A risk model was created that considered absence or presence, together with the product of their β factor, of each of the 2 variables that entered into the regression analysis in the multivariate analysis. This model was applied to the study population, producing 3 groups: a low-risk group where none of the variables are present, a moderate-risk group, where 1 or other of the variables are present, and a third high-risk group where both are concurrently present. All 3 groups showed statistical significance when they were paired and subjected to trend and log-rank analysis. In the first group, probability of survival at 5 and 10 years was estimated to be 84% and 81%, 75% and 59% in the second group, and 38% in the third (P<.001), respectively (Fig. 4).

Fig. 4.

Risk groups based on multivariate analysis (Cox proportional hazard method). Survival curves by risk group plotted using significant variables for the multivariate analysis. (A) Group 1: no visceral pleural invasion or vascular invasion; group 2: presence of visceral pleural invasion or vascular invasion; group 3: presence of visceral pleural invasion and vascular invasion. Trend test and comparison of paired curves. (B) Analysis of the intermediate risk group by visceral pleural invasion and vascular invasion.

(0.18MB).

Discussion

The TNM system of tumor grading is currently the gold standard for determining treatment and estimating prognosis in NSCLC. However, the involvement of other, non-anatomical factors that could affect survival remains unchanged. In this study, we found that 2 morphopathological variables, IPV and VI, have an independent effect on survival, and can determine a risk prediction model in ≤3cm NSCLC.

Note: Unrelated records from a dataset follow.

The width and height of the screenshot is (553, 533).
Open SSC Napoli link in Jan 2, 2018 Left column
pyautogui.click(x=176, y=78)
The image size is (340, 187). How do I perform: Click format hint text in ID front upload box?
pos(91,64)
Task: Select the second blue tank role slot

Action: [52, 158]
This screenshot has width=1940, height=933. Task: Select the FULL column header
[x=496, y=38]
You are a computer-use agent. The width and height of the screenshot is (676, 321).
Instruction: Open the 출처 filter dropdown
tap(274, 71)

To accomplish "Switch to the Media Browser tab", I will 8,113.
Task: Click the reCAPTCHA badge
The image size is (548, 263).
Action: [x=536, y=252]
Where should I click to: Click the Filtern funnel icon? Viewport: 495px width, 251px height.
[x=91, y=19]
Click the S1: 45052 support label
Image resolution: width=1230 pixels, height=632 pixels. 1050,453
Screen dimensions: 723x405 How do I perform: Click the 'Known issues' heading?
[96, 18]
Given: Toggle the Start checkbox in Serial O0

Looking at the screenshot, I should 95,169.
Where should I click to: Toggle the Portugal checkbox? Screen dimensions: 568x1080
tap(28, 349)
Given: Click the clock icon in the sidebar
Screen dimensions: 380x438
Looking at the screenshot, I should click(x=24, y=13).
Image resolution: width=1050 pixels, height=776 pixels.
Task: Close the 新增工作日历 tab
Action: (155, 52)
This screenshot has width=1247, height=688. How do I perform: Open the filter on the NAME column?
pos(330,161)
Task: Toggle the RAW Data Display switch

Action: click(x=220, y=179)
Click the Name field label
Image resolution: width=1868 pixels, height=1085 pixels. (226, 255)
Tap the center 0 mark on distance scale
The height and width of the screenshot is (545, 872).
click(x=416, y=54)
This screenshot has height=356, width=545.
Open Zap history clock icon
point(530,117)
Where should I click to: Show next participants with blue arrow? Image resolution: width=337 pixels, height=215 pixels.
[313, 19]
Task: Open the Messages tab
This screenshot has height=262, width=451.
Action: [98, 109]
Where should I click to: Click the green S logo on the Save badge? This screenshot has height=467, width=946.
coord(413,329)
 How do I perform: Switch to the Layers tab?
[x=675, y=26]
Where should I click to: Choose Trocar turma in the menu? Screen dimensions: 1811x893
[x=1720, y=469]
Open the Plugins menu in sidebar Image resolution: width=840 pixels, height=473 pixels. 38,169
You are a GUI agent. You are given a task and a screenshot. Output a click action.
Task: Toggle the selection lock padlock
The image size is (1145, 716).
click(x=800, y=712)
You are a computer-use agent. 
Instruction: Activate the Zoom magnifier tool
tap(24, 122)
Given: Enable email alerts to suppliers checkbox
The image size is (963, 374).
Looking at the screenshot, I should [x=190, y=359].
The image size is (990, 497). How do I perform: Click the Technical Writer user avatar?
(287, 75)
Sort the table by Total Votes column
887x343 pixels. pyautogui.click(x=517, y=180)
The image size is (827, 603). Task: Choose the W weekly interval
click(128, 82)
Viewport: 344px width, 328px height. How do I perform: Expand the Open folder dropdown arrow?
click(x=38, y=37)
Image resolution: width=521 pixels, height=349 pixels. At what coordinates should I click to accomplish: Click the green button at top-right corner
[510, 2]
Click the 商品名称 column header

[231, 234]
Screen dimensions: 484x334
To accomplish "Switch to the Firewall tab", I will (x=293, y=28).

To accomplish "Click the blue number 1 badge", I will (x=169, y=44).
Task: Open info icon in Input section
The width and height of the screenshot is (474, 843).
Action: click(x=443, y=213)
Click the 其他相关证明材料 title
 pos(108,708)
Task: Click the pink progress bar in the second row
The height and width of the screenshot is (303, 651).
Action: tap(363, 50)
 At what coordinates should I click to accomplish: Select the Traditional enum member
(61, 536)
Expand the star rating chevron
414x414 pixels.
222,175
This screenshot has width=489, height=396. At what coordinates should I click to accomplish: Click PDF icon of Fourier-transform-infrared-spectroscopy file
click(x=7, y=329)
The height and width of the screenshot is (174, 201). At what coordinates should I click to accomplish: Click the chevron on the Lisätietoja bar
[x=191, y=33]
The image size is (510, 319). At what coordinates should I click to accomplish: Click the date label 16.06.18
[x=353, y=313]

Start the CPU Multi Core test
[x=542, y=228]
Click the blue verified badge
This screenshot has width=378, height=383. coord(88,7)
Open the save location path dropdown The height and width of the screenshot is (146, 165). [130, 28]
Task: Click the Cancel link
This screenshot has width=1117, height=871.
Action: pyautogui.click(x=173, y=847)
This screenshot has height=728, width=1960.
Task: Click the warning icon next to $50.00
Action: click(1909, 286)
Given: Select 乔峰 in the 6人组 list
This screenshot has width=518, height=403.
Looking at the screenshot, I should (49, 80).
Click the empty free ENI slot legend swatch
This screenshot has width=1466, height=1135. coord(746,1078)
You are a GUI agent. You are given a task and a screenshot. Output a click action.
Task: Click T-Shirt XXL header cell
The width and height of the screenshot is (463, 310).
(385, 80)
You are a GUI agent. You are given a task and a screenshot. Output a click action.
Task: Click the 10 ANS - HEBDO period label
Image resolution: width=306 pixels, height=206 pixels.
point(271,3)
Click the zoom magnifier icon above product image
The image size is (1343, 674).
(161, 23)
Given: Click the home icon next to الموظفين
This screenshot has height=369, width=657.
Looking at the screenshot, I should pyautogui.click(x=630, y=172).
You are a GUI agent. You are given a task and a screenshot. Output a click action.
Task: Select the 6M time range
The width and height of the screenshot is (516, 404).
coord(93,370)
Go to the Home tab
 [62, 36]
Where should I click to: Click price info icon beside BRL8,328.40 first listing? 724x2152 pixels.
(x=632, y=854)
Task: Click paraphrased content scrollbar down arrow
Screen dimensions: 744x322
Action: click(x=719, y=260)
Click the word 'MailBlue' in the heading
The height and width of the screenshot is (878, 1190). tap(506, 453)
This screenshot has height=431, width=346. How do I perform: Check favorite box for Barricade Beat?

In our study, survival at 5 and 10 years was 79.8% and 74.3%, respectively, and echoes the finding of other authors.5,14–16 Although we were unable to compare the results of our cumulative incidence analysis (19.4% and 23.2% risk of death from cancer at 5 and 10 years) with any other series, this analysis allowed us to identify the non-tumor-related factors that compete with LC on a prognostic level, and how, after 6.3 years, these factors prevail over cancer-related risk factors.

Generally speaking, the new TNM classification has been validated with few exceptions.17 However, very few studies in N0M0 tumors with a maximum diameter of 3cm have been published, and the findings so far have been contradictory. Ye et al.18 and Suzuki et al.,19 found that tumors classified as T1aN0M0 had a better prognosis than T1bN0M0 tumors. Li et al.,20 meanwhile, found no differences between these groups or with T2aN0M0 tumors, showing that prognosis was comparable to stage IA. Our results coincide fully with the results of this group, and do not validate the new TNM classification. It is important to note that in our series, 34 tumors that invaded the visceral pleura and therefore classified as T2a had a significantly worse prognosis than 42 other tumors also classified as T2a due to their location in the main bronchus; survival in the latter group was comparable to that of class T1a and T1b tumors.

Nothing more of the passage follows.